Monday, January 5, 2009

You should let me love you....

I love the song by Mario, You Should Let Me Love You. Though the center of the song expresses his desire to untimely love that woman who needs to be rescued from her ill love choice, when I listen to at this moment--it's playing right now on my playlist--I hear so much more. When is the last time I really loved myself? Followed my own desired to be fulfilled? Looked to purge and seek self-healing? Maybe it's the new year. Maybe it's the stress from the job. Maybe it's just my own soul yearning to be heard throughout all the madness surrounding me. I say I am at peace at this moment in my life. Though I may not be in the best position in my life, I refuse to stress myself with should've, could've, would've--I can alter nothing with stress! But maybe I do need to tighten the reigns a bit and truly take care of me.
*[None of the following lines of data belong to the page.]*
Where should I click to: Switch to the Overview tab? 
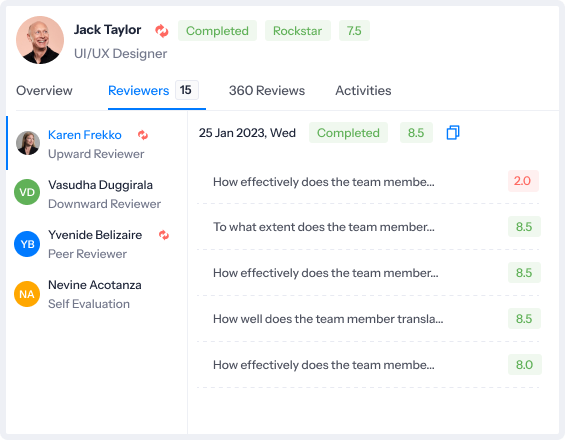tap(44, 90)
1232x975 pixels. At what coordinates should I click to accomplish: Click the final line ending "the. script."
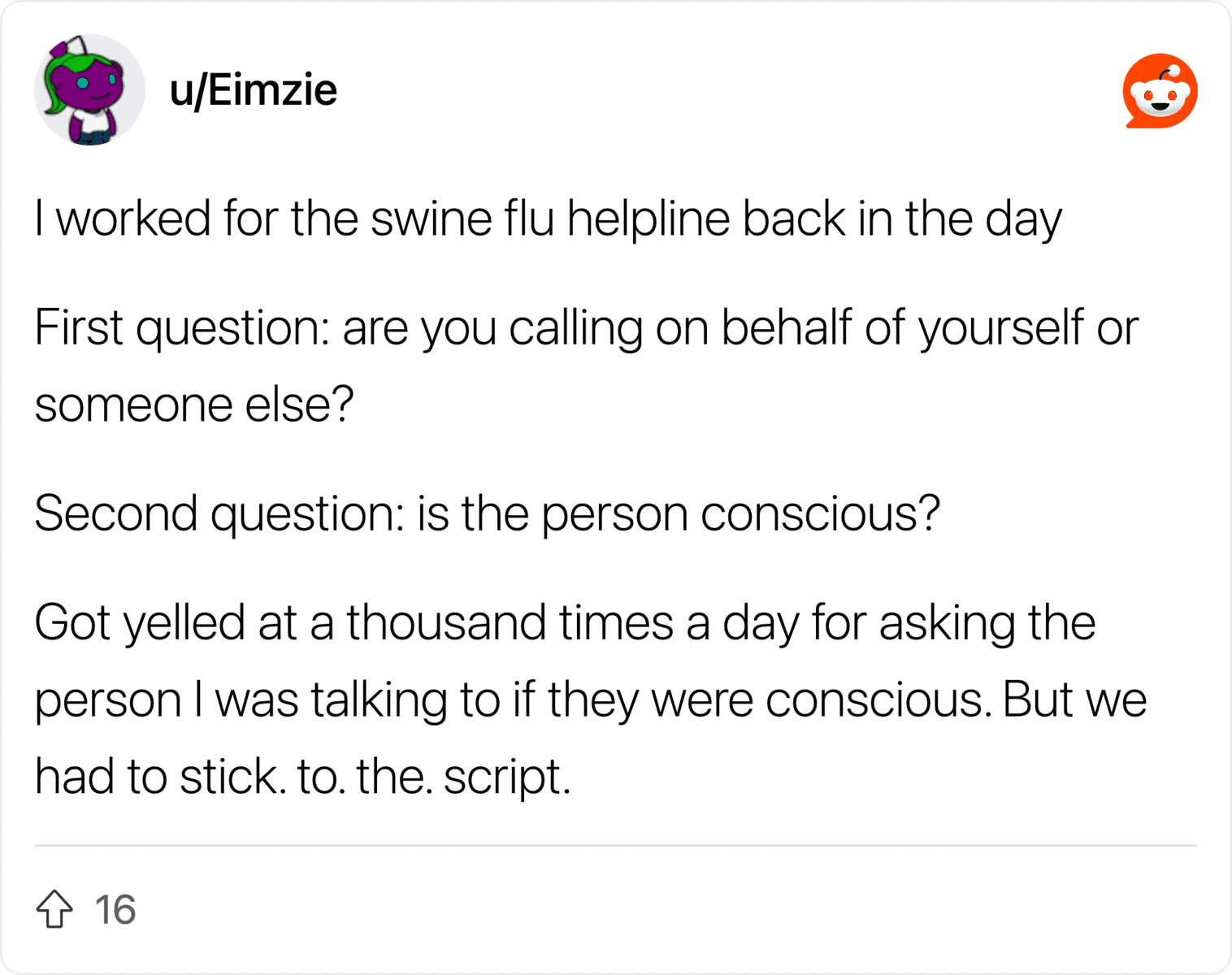302,777
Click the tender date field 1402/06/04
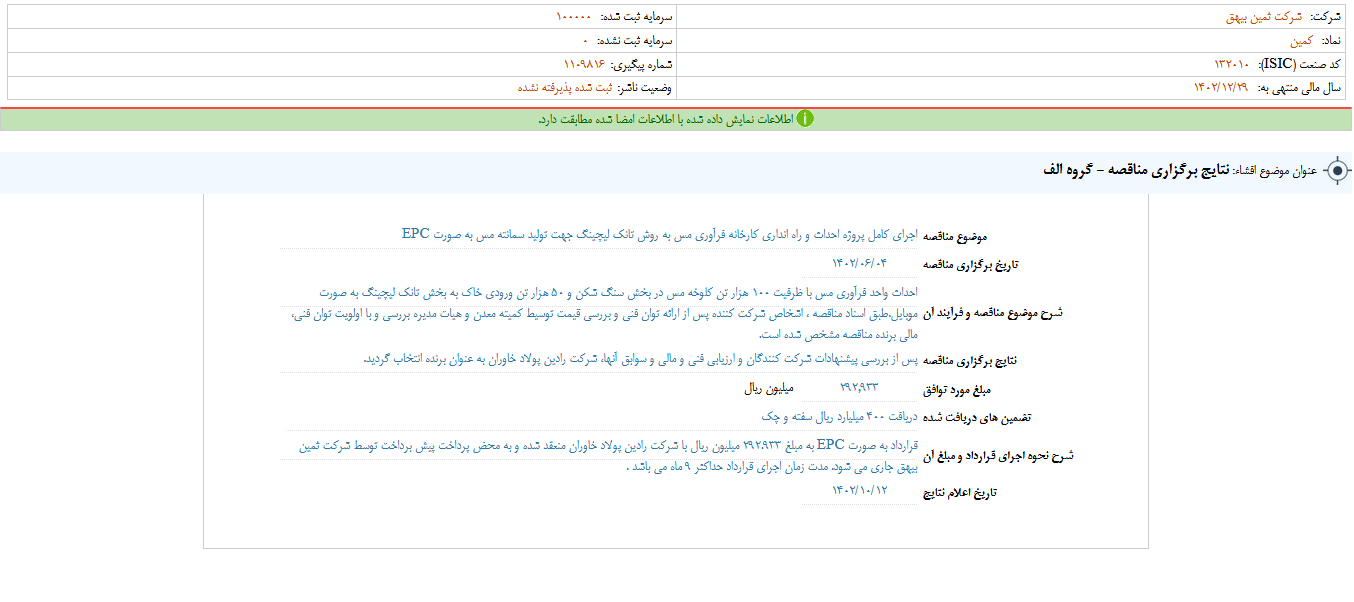This screenshot has height=602, width=1354. pyautogui.click(x=859, y=263)
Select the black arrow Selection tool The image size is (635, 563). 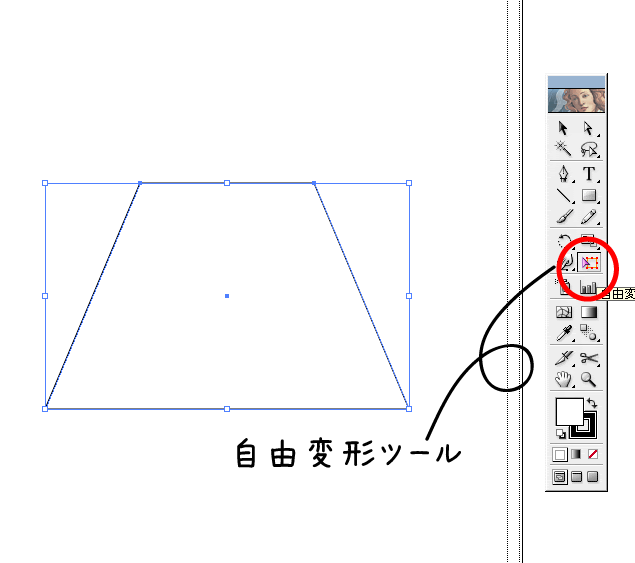click(563, 128)
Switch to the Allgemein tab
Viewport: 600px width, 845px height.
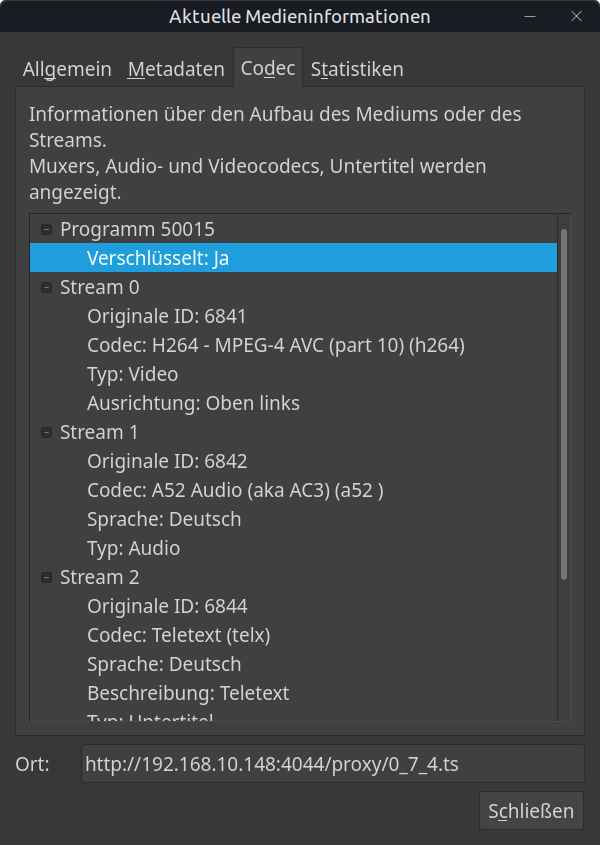pyautogui.click(x=67, y=69)
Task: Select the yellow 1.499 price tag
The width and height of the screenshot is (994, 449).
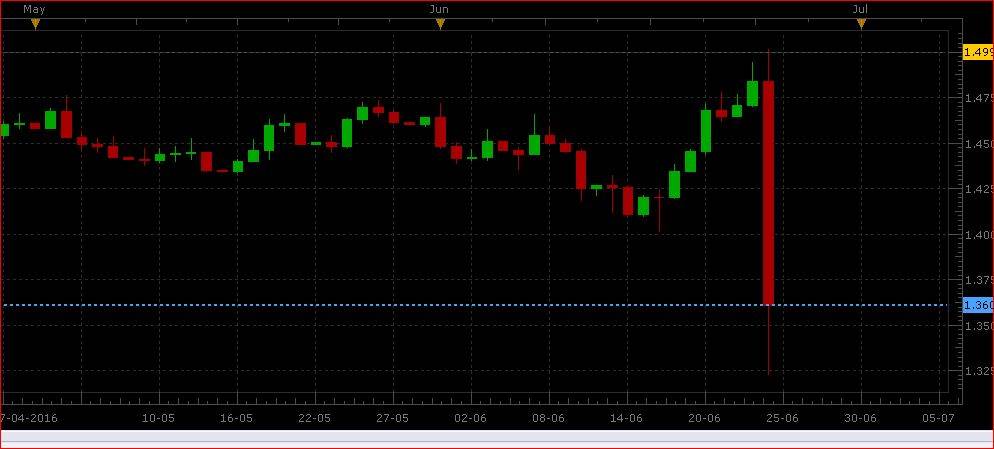Action: click(x=976, y=52)
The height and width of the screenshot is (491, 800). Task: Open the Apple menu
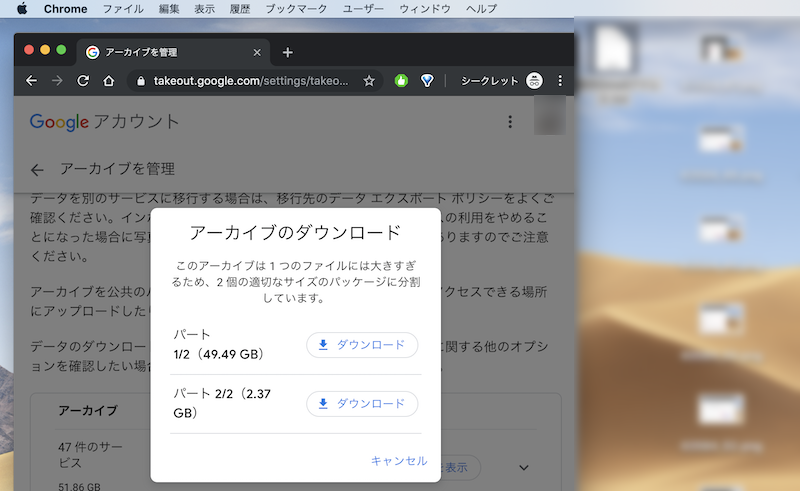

By no means am I considering being selfish--far from. Society tells us when we choose to focus inward we narrow our view of the big picture--not true. If I am just a mess myself who can I help?? Granted I will never be in a position of perfection, I can still choose to be my best. And as I move further into that process I can then move to help others.

My complexity has be wanting to be in multiple places at one time, which is an impossible feat. So I must choose to lay aside the weight of others and carry my own cross for the moment. It cannot be buried any longer; for I keep making treks back to it and over looking it. I must face it head on now, and love it in its totality for it is all of me.

So I gotta love me. Such a complex task, but thank God I have been equipped to handle it and I don't have to do it alone!

Welcome to 2009!

Remember it only takes one to start a revolution....

P.S. Yes 20 days are up! And he did not leave for California....that's a discussion for another post!